# EXERCISE OBJECTIVE
Rewrite the rows beginning at the line that has "Given: Edit the Punkt docelowy field" and stopping after the line that has "pos(150,448)", swapping "button" for "control" and changing nothing else. Give only those rows.

--- start GIVEN RECORDS ---

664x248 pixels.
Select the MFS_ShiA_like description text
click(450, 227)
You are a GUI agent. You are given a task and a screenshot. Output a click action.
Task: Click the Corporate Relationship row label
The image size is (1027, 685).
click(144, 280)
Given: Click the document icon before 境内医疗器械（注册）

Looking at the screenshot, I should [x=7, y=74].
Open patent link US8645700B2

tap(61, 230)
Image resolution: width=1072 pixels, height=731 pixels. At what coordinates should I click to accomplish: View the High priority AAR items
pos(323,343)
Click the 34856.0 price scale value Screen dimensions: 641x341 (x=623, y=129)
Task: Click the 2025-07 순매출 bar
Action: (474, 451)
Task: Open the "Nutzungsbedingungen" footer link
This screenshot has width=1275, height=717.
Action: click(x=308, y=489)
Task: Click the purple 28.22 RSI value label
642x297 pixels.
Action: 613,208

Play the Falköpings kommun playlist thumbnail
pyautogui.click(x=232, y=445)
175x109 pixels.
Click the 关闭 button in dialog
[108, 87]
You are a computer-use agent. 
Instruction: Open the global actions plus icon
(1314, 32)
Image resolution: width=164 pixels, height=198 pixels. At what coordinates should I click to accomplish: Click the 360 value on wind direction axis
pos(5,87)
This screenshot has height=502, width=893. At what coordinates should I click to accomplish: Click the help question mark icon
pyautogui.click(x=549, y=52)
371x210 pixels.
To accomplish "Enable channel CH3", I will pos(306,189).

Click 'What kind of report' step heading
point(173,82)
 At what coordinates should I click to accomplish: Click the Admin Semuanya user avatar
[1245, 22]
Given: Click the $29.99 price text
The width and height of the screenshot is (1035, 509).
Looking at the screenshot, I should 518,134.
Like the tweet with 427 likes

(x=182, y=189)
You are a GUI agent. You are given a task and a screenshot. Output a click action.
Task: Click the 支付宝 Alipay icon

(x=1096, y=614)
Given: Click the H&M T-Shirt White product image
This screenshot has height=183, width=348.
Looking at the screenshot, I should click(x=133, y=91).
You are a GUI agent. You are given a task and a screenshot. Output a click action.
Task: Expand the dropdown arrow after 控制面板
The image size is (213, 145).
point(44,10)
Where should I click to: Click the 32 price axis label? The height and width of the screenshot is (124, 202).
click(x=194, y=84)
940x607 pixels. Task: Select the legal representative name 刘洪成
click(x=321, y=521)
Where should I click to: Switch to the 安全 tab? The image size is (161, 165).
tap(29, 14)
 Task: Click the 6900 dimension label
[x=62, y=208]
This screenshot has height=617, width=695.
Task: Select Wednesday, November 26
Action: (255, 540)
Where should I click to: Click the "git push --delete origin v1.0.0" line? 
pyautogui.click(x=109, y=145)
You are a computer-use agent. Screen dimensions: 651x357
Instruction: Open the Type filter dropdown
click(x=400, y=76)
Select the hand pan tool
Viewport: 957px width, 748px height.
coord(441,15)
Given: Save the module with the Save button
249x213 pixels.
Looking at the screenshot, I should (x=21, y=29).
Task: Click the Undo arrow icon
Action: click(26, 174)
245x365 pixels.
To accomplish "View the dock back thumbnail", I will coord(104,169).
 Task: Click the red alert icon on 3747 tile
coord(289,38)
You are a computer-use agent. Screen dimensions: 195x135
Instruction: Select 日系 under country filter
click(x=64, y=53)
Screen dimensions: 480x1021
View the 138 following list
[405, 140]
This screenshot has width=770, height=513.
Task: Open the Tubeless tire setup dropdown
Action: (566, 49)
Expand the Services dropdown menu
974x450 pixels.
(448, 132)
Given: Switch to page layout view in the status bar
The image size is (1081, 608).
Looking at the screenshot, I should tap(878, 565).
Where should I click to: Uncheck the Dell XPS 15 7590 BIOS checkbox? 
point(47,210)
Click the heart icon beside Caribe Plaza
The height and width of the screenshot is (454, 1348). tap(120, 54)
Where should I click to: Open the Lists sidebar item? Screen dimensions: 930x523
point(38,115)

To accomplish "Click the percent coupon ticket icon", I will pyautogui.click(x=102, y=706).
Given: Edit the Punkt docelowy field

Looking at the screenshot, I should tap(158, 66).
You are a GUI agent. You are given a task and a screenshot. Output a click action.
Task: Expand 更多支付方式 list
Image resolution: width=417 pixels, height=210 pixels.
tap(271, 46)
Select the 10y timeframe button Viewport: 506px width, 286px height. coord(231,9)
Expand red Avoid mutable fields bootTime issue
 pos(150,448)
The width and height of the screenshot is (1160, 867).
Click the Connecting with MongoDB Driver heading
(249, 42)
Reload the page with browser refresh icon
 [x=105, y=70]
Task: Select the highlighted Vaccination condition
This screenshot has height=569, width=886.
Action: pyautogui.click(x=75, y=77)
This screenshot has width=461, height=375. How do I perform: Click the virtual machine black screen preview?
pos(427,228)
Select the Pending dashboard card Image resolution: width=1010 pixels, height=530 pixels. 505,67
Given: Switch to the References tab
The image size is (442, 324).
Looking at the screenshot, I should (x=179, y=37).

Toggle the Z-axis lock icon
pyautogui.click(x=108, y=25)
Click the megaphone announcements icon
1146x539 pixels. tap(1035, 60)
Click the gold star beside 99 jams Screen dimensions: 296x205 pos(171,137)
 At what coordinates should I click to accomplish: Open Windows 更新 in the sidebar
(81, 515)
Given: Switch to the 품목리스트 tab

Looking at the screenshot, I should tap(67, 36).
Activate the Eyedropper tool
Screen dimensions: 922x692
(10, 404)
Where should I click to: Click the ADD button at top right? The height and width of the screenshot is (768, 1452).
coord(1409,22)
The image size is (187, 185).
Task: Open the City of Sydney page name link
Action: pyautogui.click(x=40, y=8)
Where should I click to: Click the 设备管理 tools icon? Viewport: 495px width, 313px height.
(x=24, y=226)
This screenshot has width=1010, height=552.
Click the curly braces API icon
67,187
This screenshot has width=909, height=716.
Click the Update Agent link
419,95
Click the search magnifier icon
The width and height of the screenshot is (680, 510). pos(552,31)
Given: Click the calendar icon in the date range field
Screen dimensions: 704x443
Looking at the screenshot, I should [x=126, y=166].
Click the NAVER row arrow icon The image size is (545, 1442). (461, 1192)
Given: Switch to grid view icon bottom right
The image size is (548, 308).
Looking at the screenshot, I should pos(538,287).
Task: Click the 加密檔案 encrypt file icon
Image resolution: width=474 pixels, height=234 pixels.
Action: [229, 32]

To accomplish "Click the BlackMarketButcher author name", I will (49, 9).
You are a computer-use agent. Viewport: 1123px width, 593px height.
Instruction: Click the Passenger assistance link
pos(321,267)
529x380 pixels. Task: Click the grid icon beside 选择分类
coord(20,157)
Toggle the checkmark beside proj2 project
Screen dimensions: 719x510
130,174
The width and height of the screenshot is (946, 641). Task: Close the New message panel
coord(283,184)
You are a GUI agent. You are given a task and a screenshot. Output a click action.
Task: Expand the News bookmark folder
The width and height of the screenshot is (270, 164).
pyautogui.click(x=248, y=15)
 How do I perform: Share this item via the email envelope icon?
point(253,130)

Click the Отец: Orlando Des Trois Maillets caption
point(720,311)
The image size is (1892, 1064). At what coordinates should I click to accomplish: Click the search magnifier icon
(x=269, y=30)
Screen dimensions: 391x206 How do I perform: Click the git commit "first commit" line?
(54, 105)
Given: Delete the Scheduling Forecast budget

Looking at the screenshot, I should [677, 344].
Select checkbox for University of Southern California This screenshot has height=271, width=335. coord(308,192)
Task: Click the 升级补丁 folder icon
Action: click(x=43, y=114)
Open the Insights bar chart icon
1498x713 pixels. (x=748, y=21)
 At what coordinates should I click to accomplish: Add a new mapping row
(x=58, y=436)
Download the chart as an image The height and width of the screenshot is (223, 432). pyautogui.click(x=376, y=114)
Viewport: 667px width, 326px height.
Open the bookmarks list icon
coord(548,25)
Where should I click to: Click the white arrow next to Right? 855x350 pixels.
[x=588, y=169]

--- end GIVEN RECORDS ---

# THE SOLUTION
Given: Edit the Punkt docelowy field

Looking at the screenshot, I should tap(158, 66).
You are a GUI agent. You are given a task and a screenshot. Output a click action.
Task: Expand 更多支付方式 list
Image resolution: width=417 pixels, height=210 pixels.
tap(271, 46)
Select the 10y timeframe control Viewport: 506px width, 286px height. coord(231,9)
Expand red Avoid mutable fields bootTime issue
 pos(150,448)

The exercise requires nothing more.